What is expected
Consider the entries below. Count the lines holding the string "agent" and state the number only.

Material supplied

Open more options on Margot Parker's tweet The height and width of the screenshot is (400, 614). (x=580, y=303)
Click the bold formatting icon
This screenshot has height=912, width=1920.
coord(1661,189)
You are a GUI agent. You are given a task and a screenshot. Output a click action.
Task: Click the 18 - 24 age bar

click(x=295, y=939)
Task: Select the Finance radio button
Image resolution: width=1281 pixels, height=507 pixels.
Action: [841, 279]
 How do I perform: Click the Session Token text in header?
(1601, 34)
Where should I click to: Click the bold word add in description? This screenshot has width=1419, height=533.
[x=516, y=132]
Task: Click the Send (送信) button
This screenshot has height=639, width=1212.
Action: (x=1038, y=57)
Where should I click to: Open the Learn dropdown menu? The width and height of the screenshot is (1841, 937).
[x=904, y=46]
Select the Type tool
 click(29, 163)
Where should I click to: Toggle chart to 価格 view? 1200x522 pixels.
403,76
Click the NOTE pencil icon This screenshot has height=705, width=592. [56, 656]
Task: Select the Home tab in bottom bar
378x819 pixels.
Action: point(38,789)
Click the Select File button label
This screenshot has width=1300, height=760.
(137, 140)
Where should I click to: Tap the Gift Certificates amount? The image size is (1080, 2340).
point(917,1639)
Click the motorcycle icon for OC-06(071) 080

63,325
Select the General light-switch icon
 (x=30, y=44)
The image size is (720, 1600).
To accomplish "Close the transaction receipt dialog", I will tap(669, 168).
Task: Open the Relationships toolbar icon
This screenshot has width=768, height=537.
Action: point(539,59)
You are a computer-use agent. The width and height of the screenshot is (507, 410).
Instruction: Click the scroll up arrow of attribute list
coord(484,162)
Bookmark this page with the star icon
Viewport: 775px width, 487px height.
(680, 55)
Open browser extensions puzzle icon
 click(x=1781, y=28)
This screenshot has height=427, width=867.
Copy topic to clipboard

Solved exercise
2